> **WORK REQUIRED**
Everything in the data below is left aside except the lines from the one containing "You are a GUI" through the one containing "Task: Collapse sidebar"; repeat those exactly.

> **MATERIAL SHOWN**
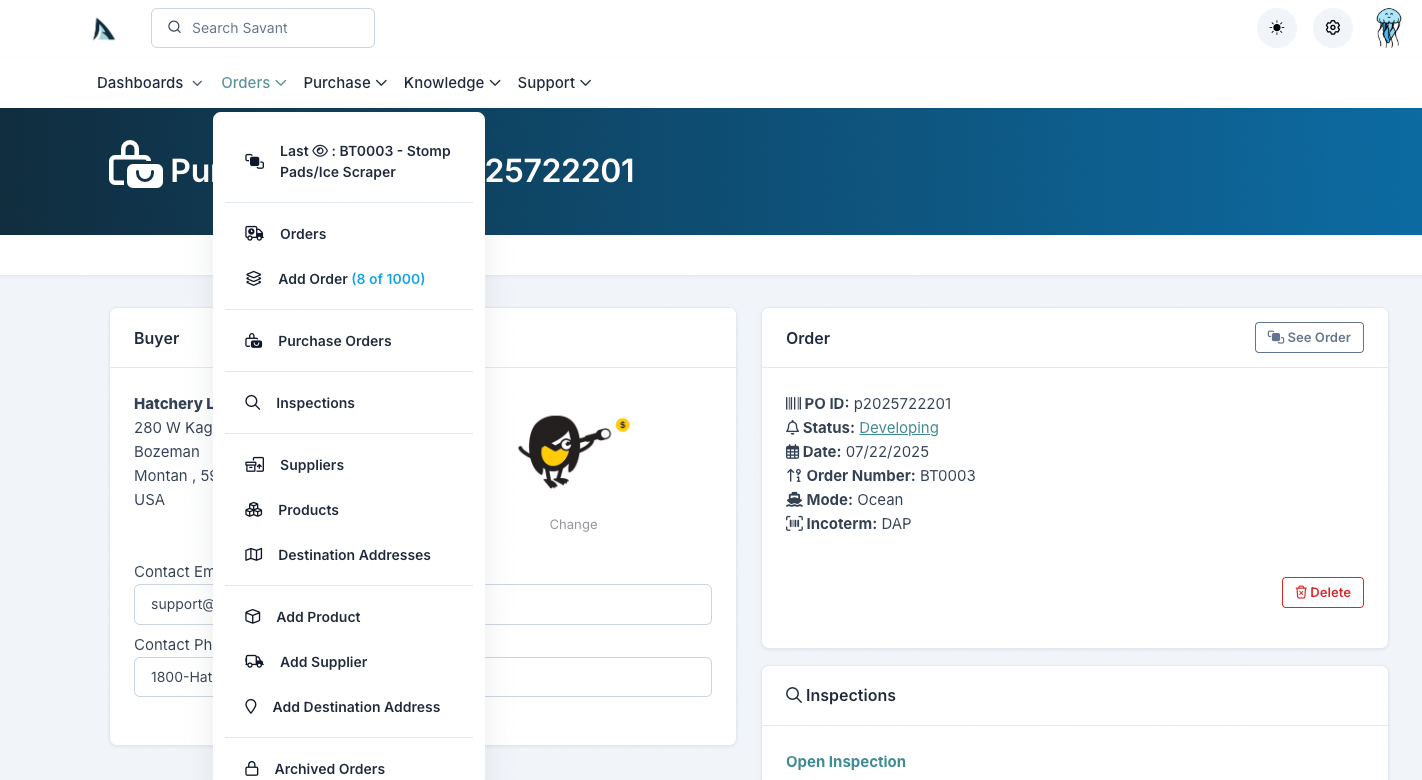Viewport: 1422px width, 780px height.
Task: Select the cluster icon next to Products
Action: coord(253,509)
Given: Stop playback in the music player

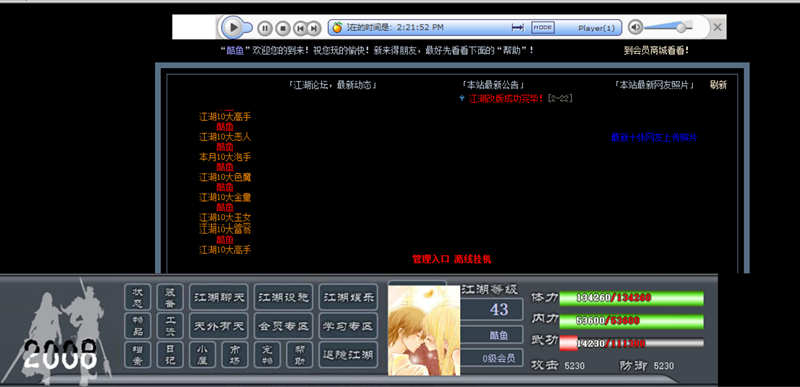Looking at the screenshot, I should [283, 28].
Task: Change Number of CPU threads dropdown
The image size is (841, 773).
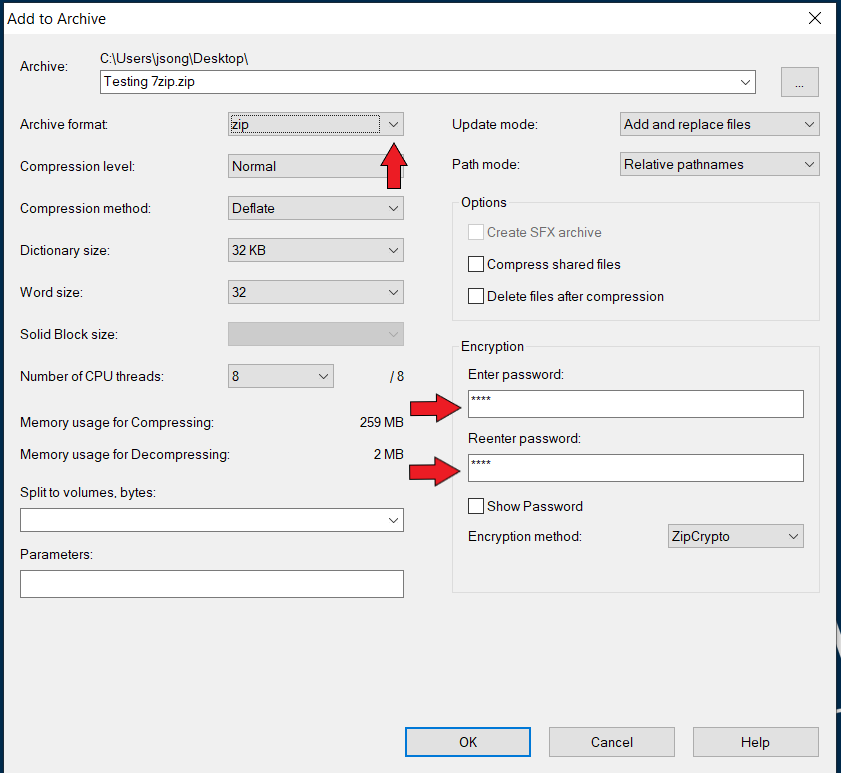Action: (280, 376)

--

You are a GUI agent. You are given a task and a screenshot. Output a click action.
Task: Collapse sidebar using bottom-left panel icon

* * *

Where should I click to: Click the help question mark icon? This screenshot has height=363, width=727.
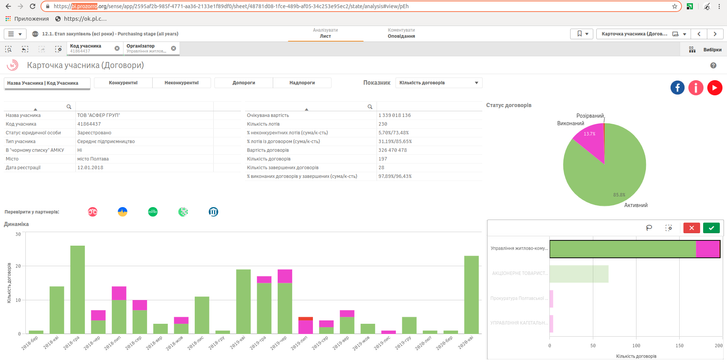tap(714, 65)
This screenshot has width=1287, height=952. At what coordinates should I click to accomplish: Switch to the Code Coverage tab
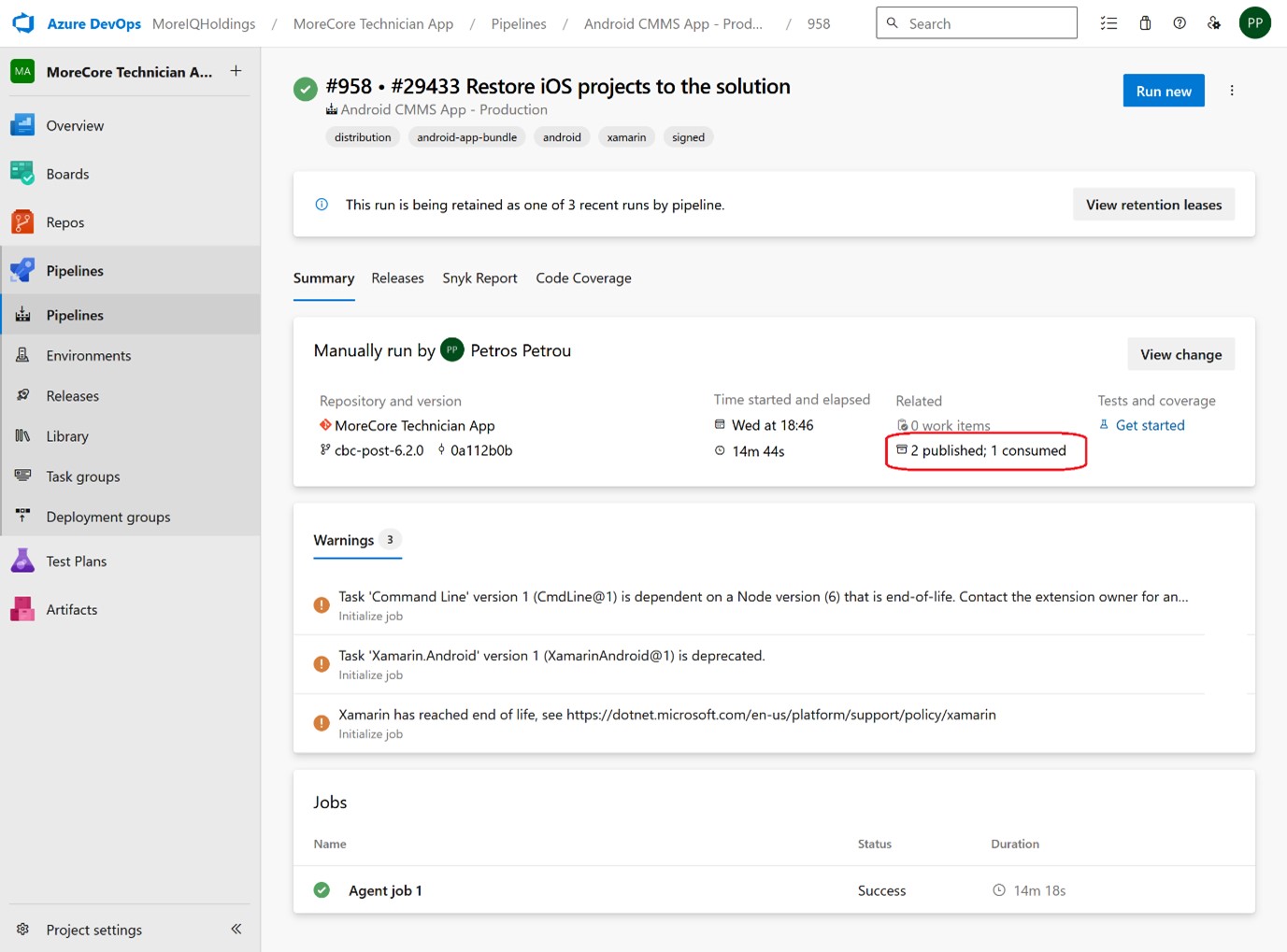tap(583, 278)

> **SOLUTION TO THE EXERCISE**
You are a GUI agent. You are given a task and a screenshot. Output a click action.
Task: Collapse sidebar using bottom-left panel icon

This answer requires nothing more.